By The Editorial Board

  • Published 21.10.19, 1:57 AM
  • Updated 21.10.19, 2:37 PM
The Supreme Court had explicitly stated in the past that employers must “be considerate and sympathetic” towards a “woman... performing her duties at the workplace while carrying a baby... or while rearing... the child after birth”, and must do “[w]hatever is needed to facilitate” the process.
The Supreme Court had explicitly stated in the past that employers must “be considerate and sympathetic” towards a “woman... performing her duties at the workplace while carrying a baby... or while rearing... the child after birth”, and must do “[w]hatever is needed to facilitate” the process. (Shutterstock)

Laws, in essence, exist to protect the interests of citizens. But the same rules can also be used to deny people their rights. It was this kind of violation that a Delhi court denounced when it observed that granting maternity benefits to women employees is “not a matter of charity”. This verdict pertained to the case of a woman who had been sacked from her job in 2009 for extending her maternity leave on the grounds that she was not well enough to rejoin work. A trial court had convicted the employer last year; the compensation order was challenged in the Delhi court. Interestingly, according to the Maternity Benefit Act, in case of a post-delivery illness, a woman can claim paid leave for a period of one month in addition to the maternity leave period she is allowed. However, matters of health and illness — especially when related to childbirth and motherhood — seldom adhere to clearly-defined time periods. It is entirely possible for human beings, and new mothers in particular, to require time for recuperation beyond the period granted to them by their professional contracts. It is this humane, rights-based approach and the spirit of compassion that the court upheld in its ruling.
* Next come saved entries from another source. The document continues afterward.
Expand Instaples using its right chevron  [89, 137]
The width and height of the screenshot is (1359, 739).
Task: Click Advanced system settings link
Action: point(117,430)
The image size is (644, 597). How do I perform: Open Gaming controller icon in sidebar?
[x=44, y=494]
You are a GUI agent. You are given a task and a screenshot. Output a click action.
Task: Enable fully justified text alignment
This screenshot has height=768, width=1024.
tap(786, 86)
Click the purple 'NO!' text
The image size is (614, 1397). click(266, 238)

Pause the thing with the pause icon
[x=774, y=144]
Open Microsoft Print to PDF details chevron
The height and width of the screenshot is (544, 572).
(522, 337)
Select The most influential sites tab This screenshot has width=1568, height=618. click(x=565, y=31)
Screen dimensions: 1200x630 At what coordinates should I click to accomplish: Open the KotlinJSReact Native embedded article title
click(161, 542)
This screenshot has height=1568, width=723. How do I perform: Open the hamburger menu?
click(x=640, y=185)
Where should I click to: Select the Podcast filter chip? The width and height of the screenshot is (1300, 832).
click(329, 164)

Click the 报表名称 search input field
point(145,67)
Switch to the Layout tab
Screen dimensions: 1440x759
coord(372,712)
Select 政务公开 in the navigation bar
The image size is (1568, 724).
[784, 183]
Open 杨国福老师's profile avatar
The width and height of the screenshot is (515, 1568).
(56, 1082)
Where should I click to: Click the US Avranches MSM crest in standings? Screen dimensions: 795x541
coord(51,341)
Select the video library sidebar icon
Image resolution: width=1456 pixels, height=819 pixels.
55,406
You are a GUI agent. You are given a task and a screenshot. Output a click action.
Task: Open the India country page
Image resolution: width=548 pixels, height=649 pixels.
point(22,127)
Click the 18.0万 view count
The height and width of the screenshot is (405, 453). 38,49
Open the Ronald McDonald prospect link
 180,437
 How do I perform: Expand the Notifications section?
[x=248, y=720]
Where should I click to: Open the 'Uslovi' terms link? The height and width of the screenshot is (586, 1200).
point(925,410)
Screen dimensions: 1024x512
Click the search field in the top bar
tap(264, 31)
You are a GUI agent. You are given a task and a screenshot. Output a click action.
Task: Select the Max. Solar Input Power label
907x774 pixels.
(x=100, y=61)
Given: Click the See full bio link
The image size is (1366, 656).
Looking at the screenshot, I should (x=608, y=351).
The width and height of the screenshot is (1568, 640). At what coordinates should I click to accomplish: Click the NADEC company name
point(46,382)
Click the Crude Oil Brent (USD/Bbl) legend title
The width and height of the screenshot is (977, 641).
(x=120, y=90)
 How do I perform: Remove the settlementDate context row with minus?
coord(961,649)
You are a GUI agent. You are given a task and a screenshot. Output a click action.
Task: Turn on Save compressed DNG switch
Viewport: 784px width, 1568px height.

It is, perhaps, ironic that the complainant’s employer was a non-governmental organization dedicated to child welfare. But such structural problems and narrow interpretations of the law, especially with regard to the rights of women employees, are not uncommon in many organizations, particularly those in the informal sector. For example, while legal provisions for making post-birth care for women easier exist in many advanced economies, the maternity law in India was amended only two years ago to make it mandatory for organizations with 50 or more employees to have a crèche. The Supreme Court had explicitly stated in the past that employers must “be considerate and sympathetic” towards a “woman... performing her duties at the workplace while carrying a baby... or while rearing... the child after birth”, and must do “[w]hatever is needed to facilitate” the process. It is a pity that the wisdom of the highest court is not reflected in the mindset of employers, whose prerogative it is to make such provisions without being prompted to do so. Unfortunately, the rhetoric of equal rights and gender-representative workplaces is often used to mask the resistance to granting women basic entitlements. The challenge before the State and civil society is to root out this cultural conservatism, without which the true meaning of gender equality at the workplace will never be realized.